Now the X-axis and Y-axis incremental step responses and orientation angle responses of the hybrid stage are evaluated by applying some step input to the hybrid stage. Specifically, the X-axis and Y-axis target positions are increased by 10 nm from 0 to 50 nm, and then decreased by 10 nm from 50 to 10 nm, respectively. Note that the coarse stage is on operation when the author conducts the X-axis and Y-axis incremental step responses and orientation angle responses.

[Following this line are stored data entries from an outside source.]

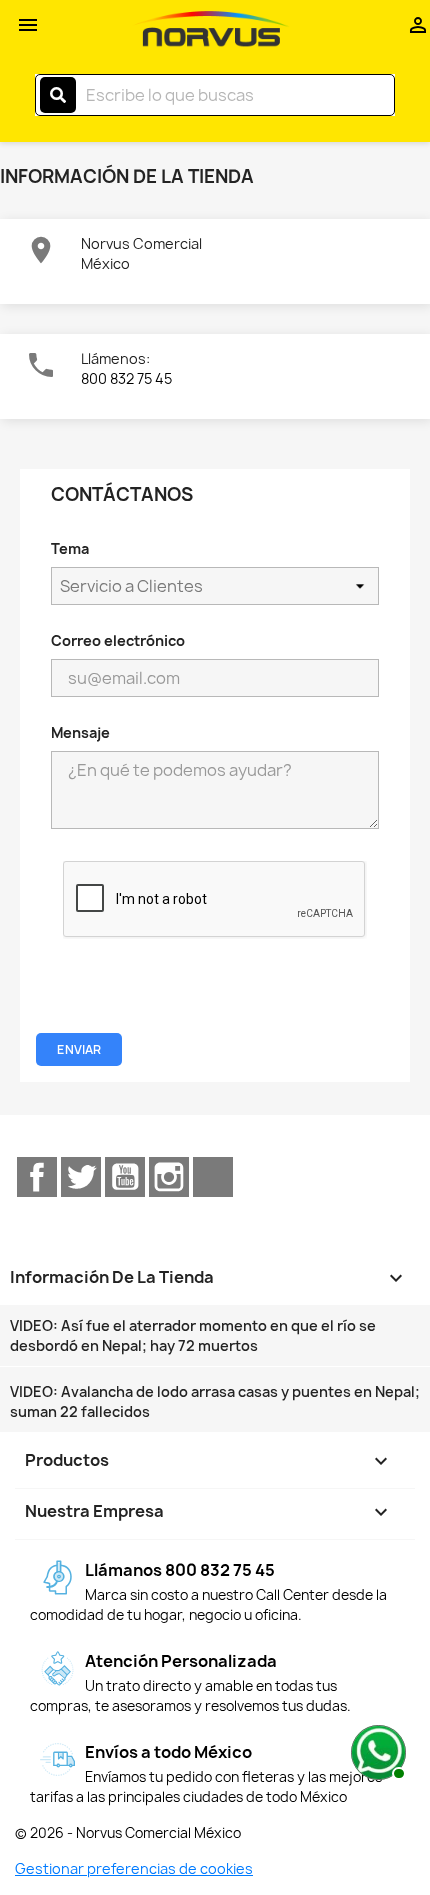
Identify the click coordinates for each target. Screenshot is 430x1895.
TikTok (213, 1177)
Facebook (37, 1177)
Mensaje (80, 732)
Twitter (81, 1177)
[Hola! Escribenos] (376, 1750)
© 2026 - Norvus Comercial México (128, 1833)
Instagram (169, 1177)
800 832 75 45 (126, 378)
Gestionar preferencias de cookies (134, 1868)
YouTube (125, 1177)
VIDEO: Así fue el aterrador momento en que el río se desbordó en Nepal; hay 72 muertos (193, 1335)
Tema (70, 548)
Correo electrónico (118, 640)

Then Fig. 10 shows the experimental results of the X-axis incremental step response and the orientation angle response during the X-axis incremental step motion, and Fig. 11 shows the experimental results of the Y-axis incremental step response and the orientation angle response during the Y-axis incremental step motion. From Figs. 10 and 11, we see that the resolutions of the X-axis and Y-axis motions are about 10 nm, respectively, and the fluctuations of the orientation angle during the X-axis and Y-axis incremental step motions are about 0.02 and 0.04 arcsec, respectively. Note that 1 arcsec is equal to 1/3600 deg.
Finally, the X-axis and Y-axis bidirectional repeatabilities of the hybrid stage are tested. Note that the repeatability is the error between a number of successive attempts to move the machine to the same position (Slocum, 1992). And the bidirectional repeatability is the repeatability achieved when the target position is approached from two different directions (Slocum, 1992).
In order to evaluate the X-axis bidirectional repeatability, the X-axis target position is increased by 40 mm from 0 to 400 mm, and then decreased by 40 mm from 400 to 0 mm. Also, in order to evaluate the Y-axis bidirectional repeatability, the Y-axis target position is increased by 30 mm from 0 to 300 mm, and then decreased by 30 mm from 300 to 0 mm. Then Fig. 12 shows the experimental results of the X-axis and Y-axis bidirectional repeatabilities. As shown in Fig. 12, the X-axis and Y-axis bidirectional repeatabilities are about 48.9 and 40.7 nm(6), respectively.
In this chapter, the author presented a three degrees-of-freedom precision hybrid stage that can move and align an object on it for the measurement of its three-dimensional image using the confocal scanning microscope. Since the hybrid stage consists of two individually operating x-y-θ stages, it has not only a long operation travel but also a fine position stability. In order to control the hybrid stage, the author proposed a precision motion controller. The author evaluated the performances of the precision motion controller by experiment with a hardware setup. The experimental results showed that the precision motion controller provided the hybrid stage with desirable advantages in terms of the response time, positioning accuracy, control effort and perturbation compensation.